During American Indian Heritage Month, members volunteer at a powwow at the North Carolina Museum of History.
Alpha Pi Omega is also involved with the Carolina Indian Circle, helping it execute the organization's events.
“Being a small organization, we are all involved in individual projects, but we are transitioning to doing things more collectively as sisters,” Locklear said.
One way that Alpha Pi Omega grows closer is through talking circles, which serve as a way for each member to vent their feelings and be heard.
Chavis said the talking circles help members to speak about hard subjects, yet they can also be enjoyable and lighthearted.
“Somebody could break down crying and then pass to the next person to talk, and then everyone’s laughing,” Chavis said.
Chavis was initiated into a professional Alpha Pi Omega chapter in 2015. She said this is the first time UNC's chapter has had a sister serve as their faculty adviser.
“I help them arrange event spaces and also help with fundraising efforts, but since I am also a sister, I get to participate in the fun stuff, too,” Chavis said.
Chavis said multicultural organizations value a lifelong commitment more than most social Greek life organizations. She likes that the professional chapters partner closely with the undergraduate chapters and that they build a rapport.
UNC junior Caitlin Martin said she loves the holistic sense of Alpha Pi Omega community.
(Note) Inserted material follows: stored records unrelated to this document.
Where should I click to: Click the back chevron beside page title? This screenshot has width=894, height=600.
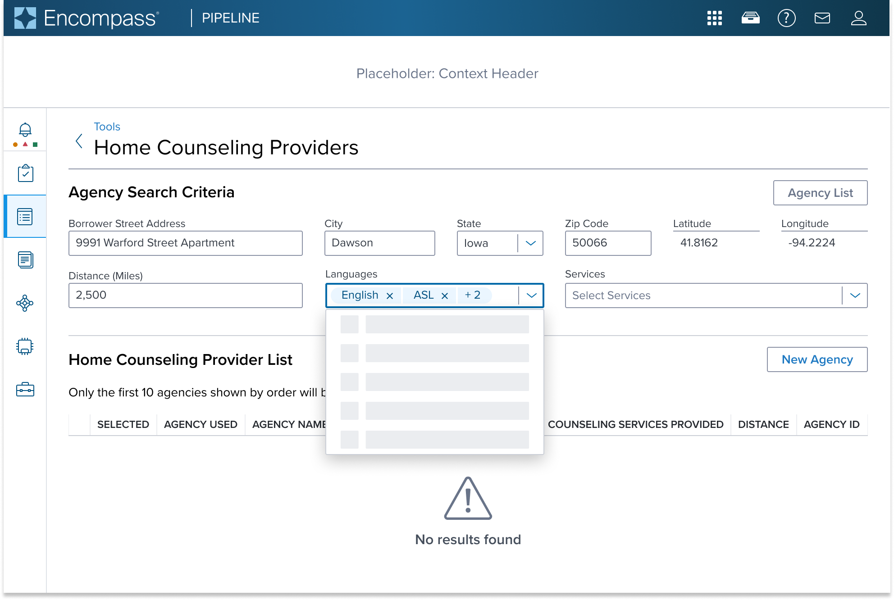point(79,141)
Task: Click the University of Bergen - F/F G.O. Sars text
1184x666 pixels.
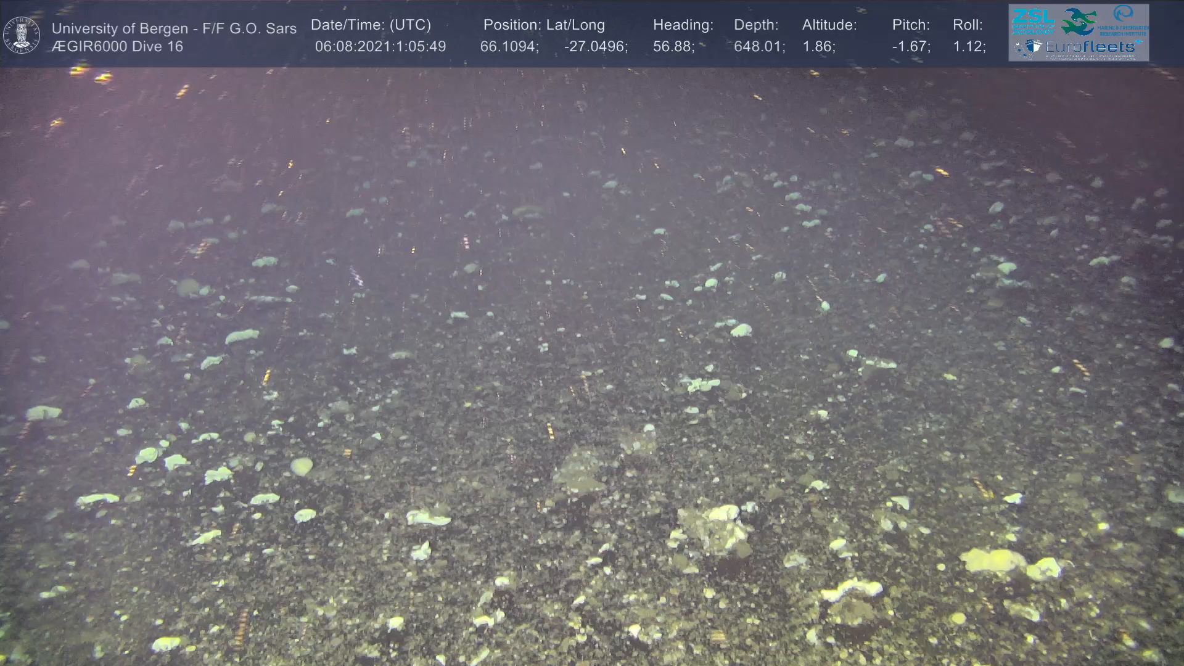Action: click(174, 28)
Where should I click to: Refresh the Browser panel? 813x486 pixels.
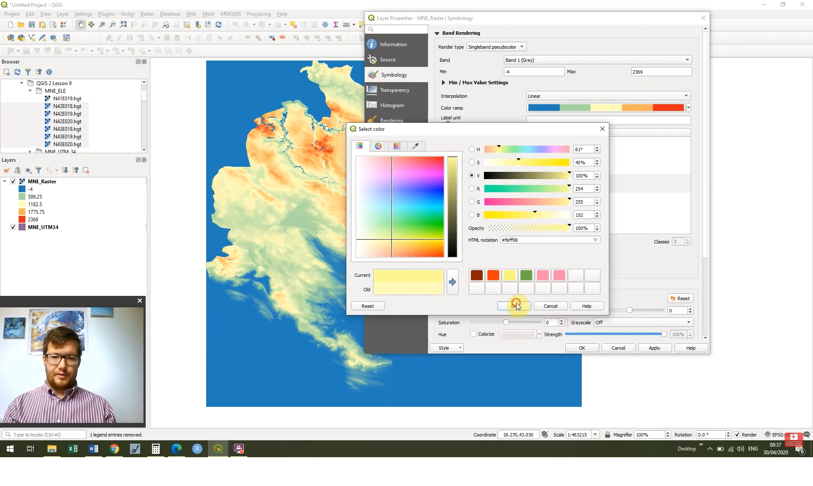pos(17,72)
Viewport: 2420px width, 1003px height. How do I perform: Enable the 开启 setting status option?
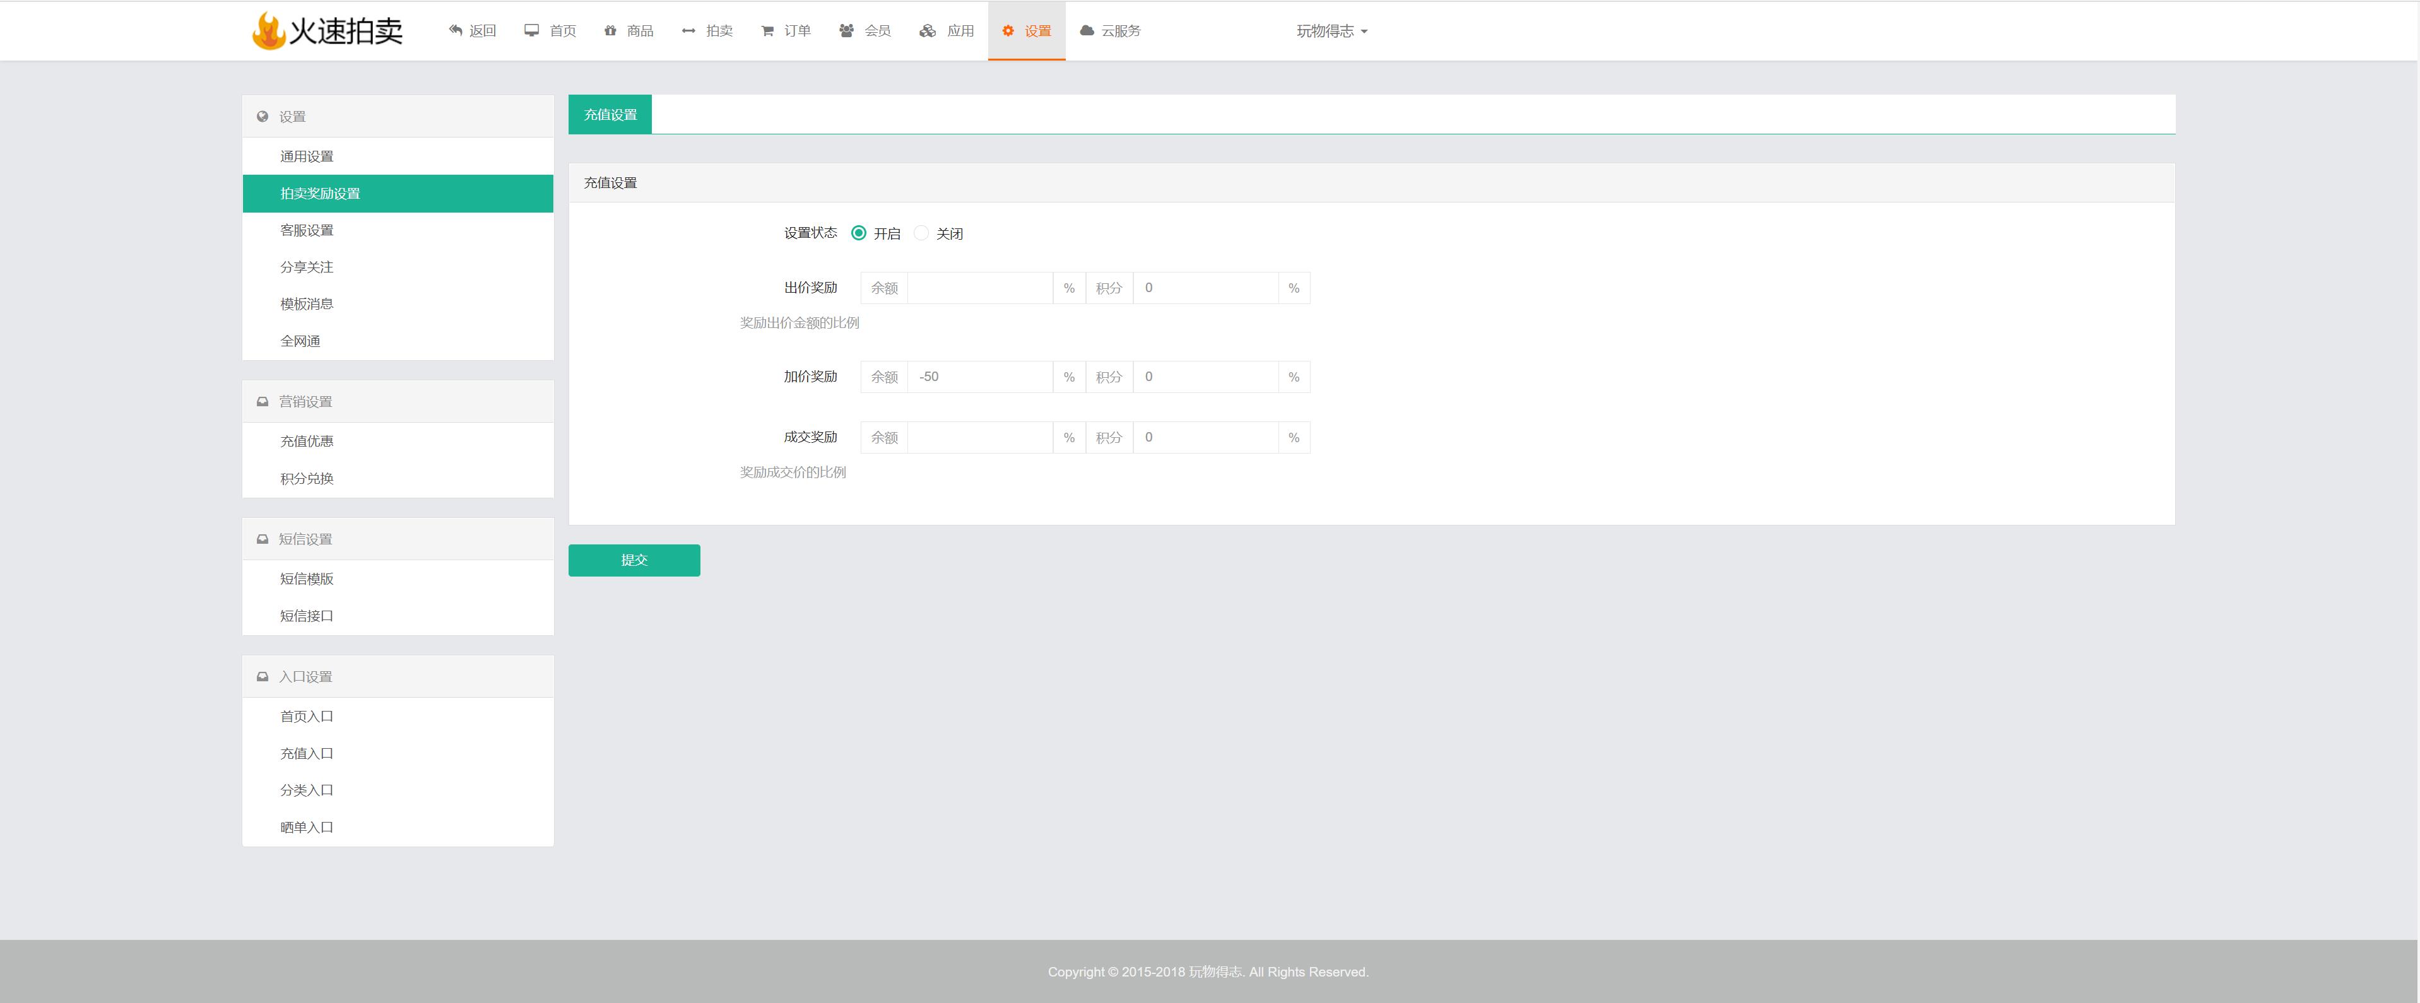coord(860,233)
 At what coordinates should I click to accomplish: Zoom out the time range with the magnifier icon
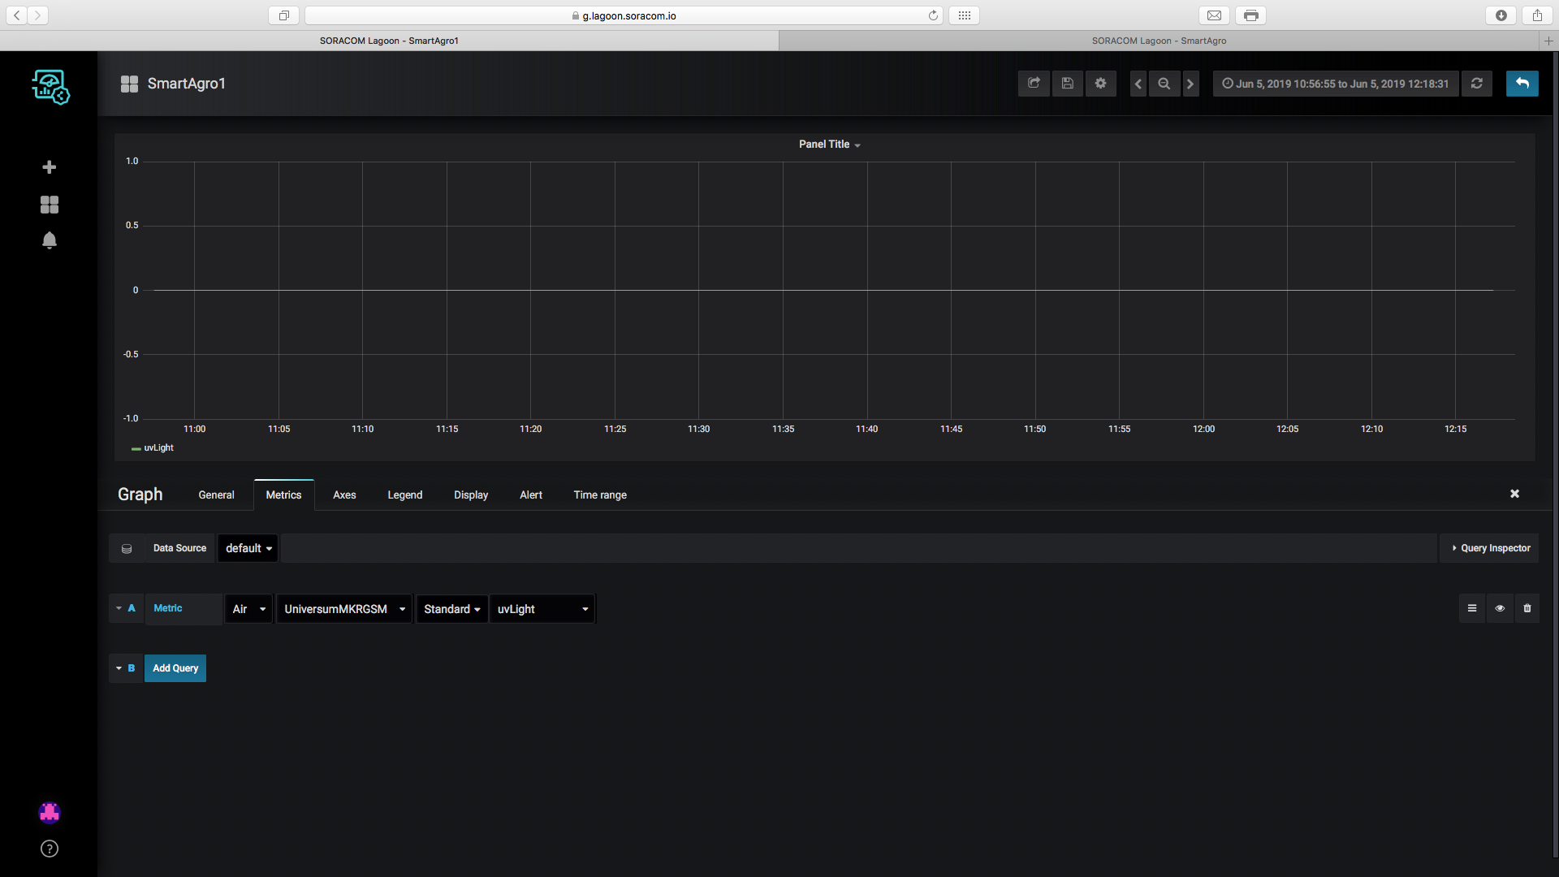(x=1164, y=84)
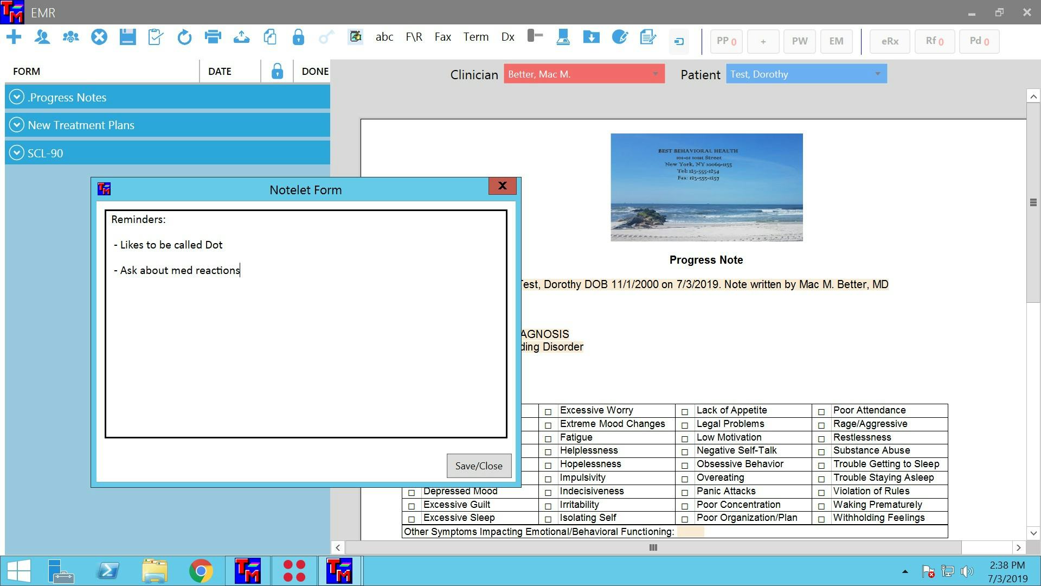The width and height of the screenshot is (1041, 586).
Task: Enable the Substance Abuse checkbox
Action: pos(821,452)
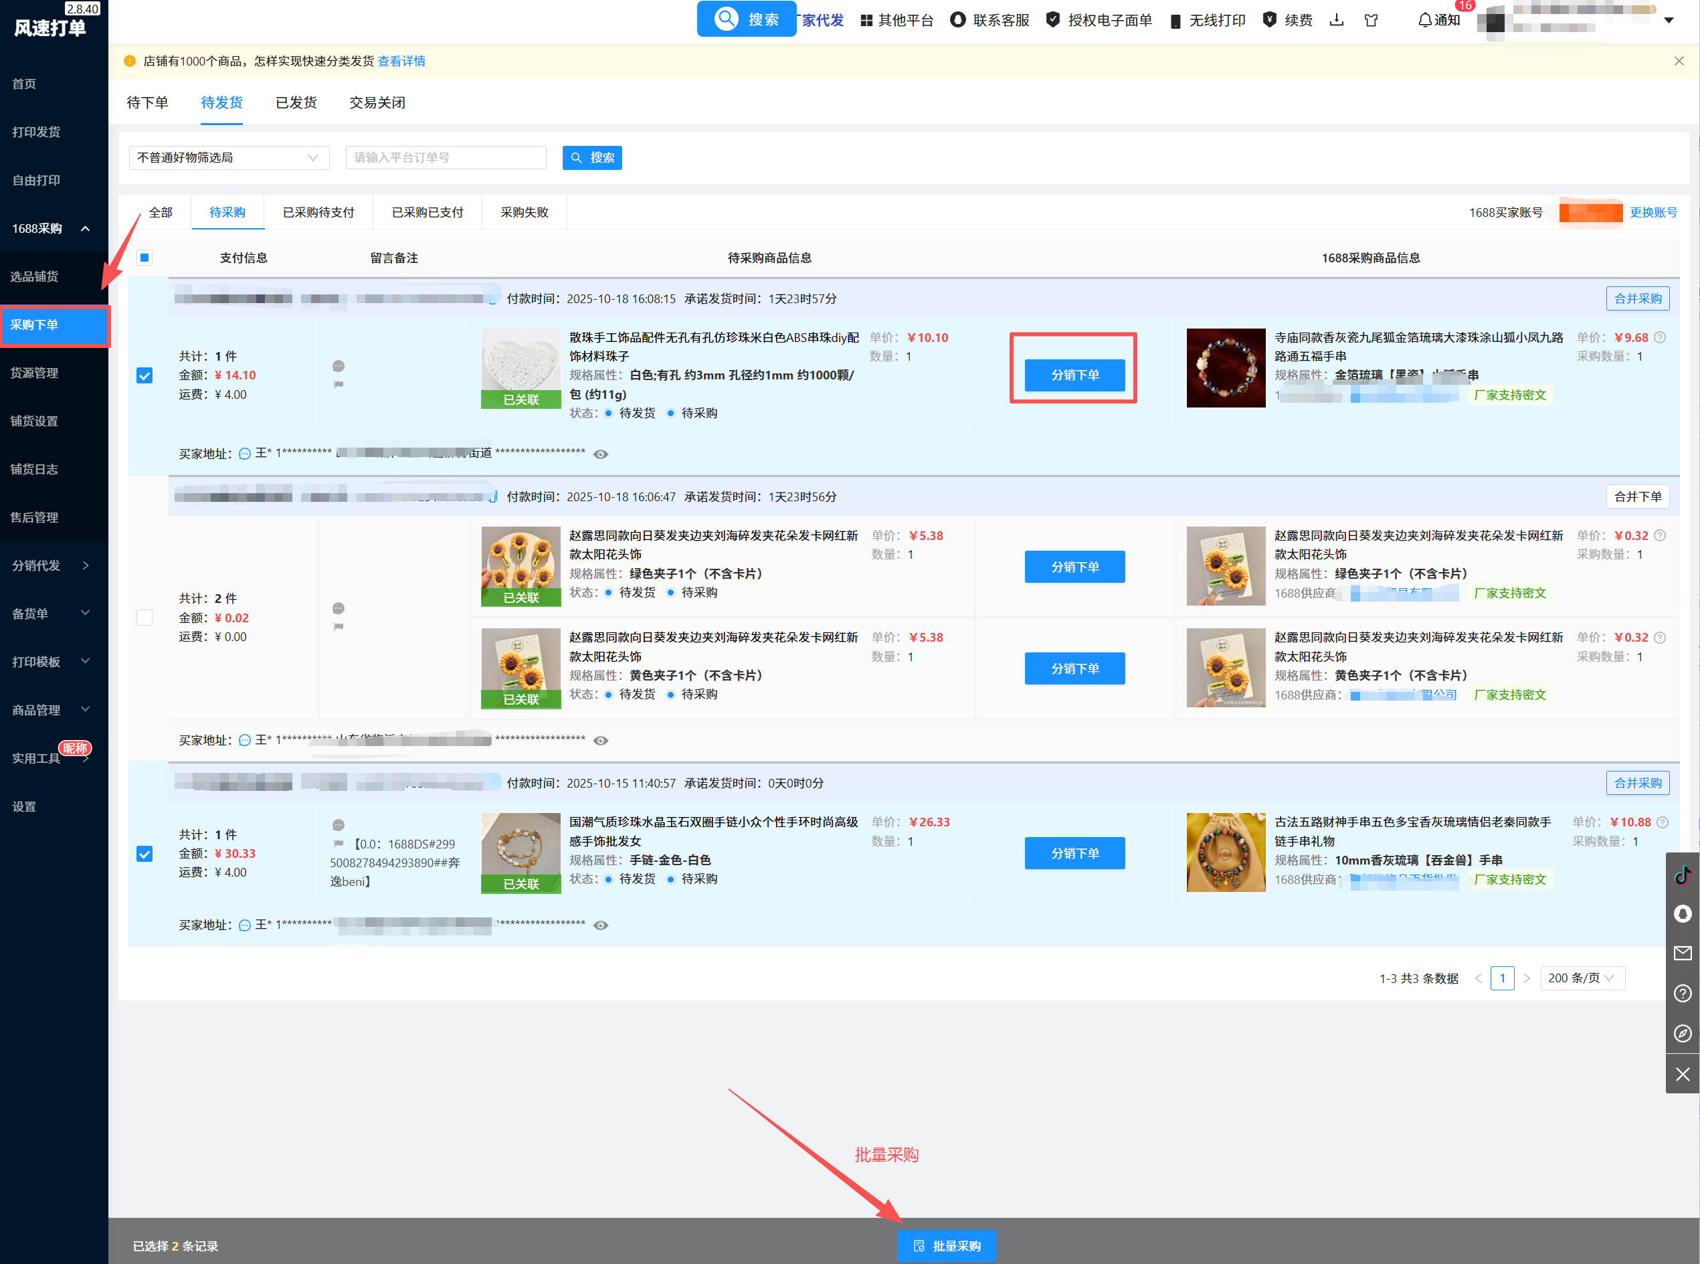Viewport: 1700px width, 1264px height.
Task: Reveal buyer address with first eye icon
Action: (601, 454)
“It gives me a sense of empowerment knowing I have not only the sisters in my chapter, but sisters around the country,” Martin said, “And it’s a constant satisfaction that we support each other no matter what.”
Since Alpha Pi Omega is an interest sorority, membership is not exclusive to Native Americans. Caitlin Martin said they have one member who is non-Native.
“When they join, it’s usually because they have interest in supporting Native American populations or they grew up around a Native population, so they want to contribute and be engaged with the culture,” Chavis said.
The sisters also get together to support causes that collectively impact Native American women.
“Many people don’t know that Native American women have the highest rate of sexual assault, but raising awareness and working toward the betterment of our community can help us serve as an example for Native women,” Locklear said.
Alpha Pi Omega recently doubled its UNC chapter’s membership size. This spring, the group initiated six new members in February, expanding their membership to 12.
Martin said she is excited to pass the torch on to younger members and grow Alpha Pi Omega’s membership, since three sisters are seniors and graduating this spring.
“Many of the new members came in being close friends with each other beforehand, and we know their light and presence on campus will be here for a long time,” Martin said.
The sisters feel that their cultural ties make them more closely knit than a social sorority.
“I think it’s more internal than other sororities which may focus more on partying, and our culture gives us more of a sense of interconnectedness,” Martin said.
Martin said the sisters talk frequently, and they often hold group study hours to focus on their education. They also stay connected socially by planning spring break trips together.
“We want to serve as an example for Native women who want to go to college, but don’t want to lose their Native identity,” Locklear said.
Locklear underscored that she often grappled with the possibility of losing her Native American identity before attending college. Now, Alpha Pi Omega offers her a space where she can explore her roots while pursuing higher education.
“A lot of people see Native Americans as existing in the past," she said. "But we are moving to the future while living out our individual culture on campus.”